• **TEXT SEGMENT**:
********************
Posted on 01/11/2022 3:54:27 AM PST by Kaslin
The Algemeiner, a Jewish publication I highly respect, published a column about Judaism that is not merely wrong; it actually advances a thesis that is the opposite of what Judaism teaches.
That fact alone would not have prompted me to write a rebuttal. What prompts me is that the column was written by an Orthodox rabbi. It is sad enough that many non-Orthodox rabbis have been influenced more by their secular/Left educations than by the Torah. But when a rabbi identified as "centrist Orthodox" distorts one of the most important and normative ideas in Judaism, and is published in a major Jewish journal, we might be in trouble. Of course, he might be an outlier. But I don't think he is unique. Though certainly not yet dominant, secular values have entered parts of modern Orthodox life just as they have traditional Catholic and Protestant Christian life.
With regard to mainstream Christianity -- both Catholicism and Protestantism -- and non-Orthodox Judaism, we are indeed in trouble. The secular and leftist influence on these denominations has been disastrous.
********************
• **RAW DATA**:
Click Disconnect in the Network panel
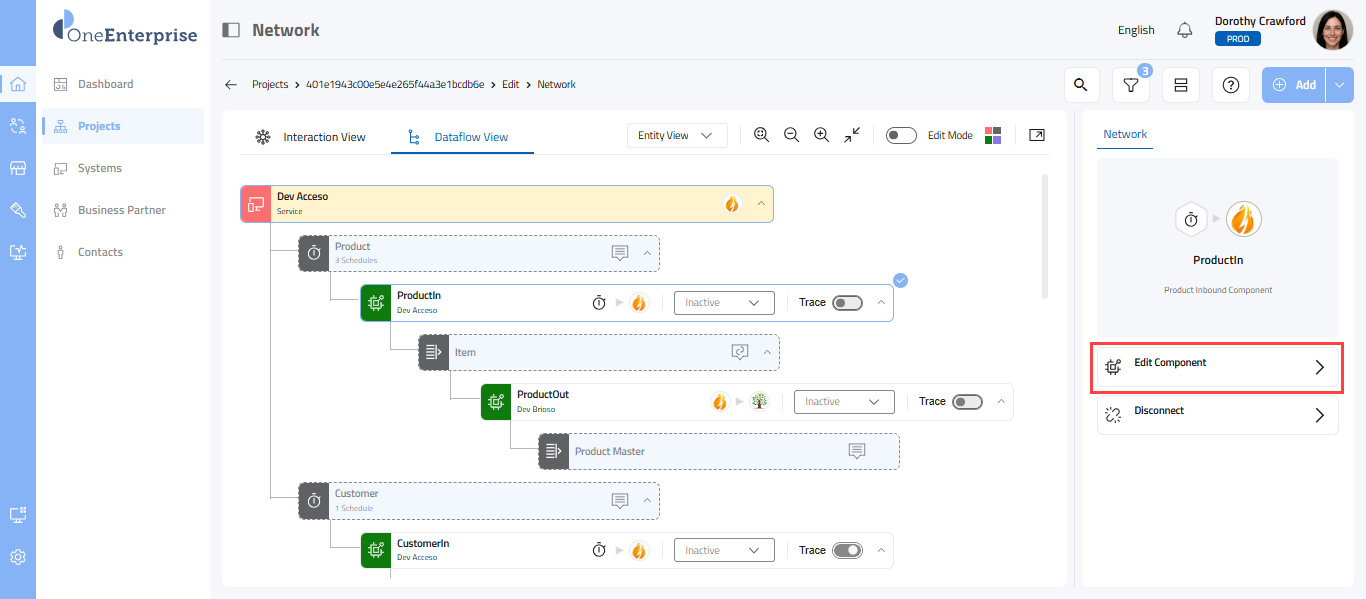1366x599 pixels. coord(1217,415)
********************
• **REQUIRED WORK**:
a) Reproduce the post word for word, between "That fact alone" and "has been disastrous.", inclusive.
b) In the post, what publication ran the column about Judaism?
The data has nothing to do with what comes next.

• **OUTPUTS**:
a)
That fact alone would not have prompted me to write a rebuttal. What prompts me is that the column was written by an Orthodox rabbi. It is sad enough that many non-Orthodox rabbis have been influenced more by their secular/Left educations than by the Torah. But when a rabbi identified as "centrist Orthodox" distorts one of the most important and normative ideas in Judaism, and is published in a major Jewish journal, we might be in trouble. Of course, he might be an outlier. But I don't think he is unique. Though certainly not yet dominant, secular values have entered parts of modern Orthodox life just as they have traditional Catholic and Protestant Christian life.
With regard to mainstream Christianity -- both Catholicism and Protestantism -- and non-Orthodox Judaism, we are indeed in trouble. The secular and leftist influence on these denominations has been disastrous.

b) The Algemeiner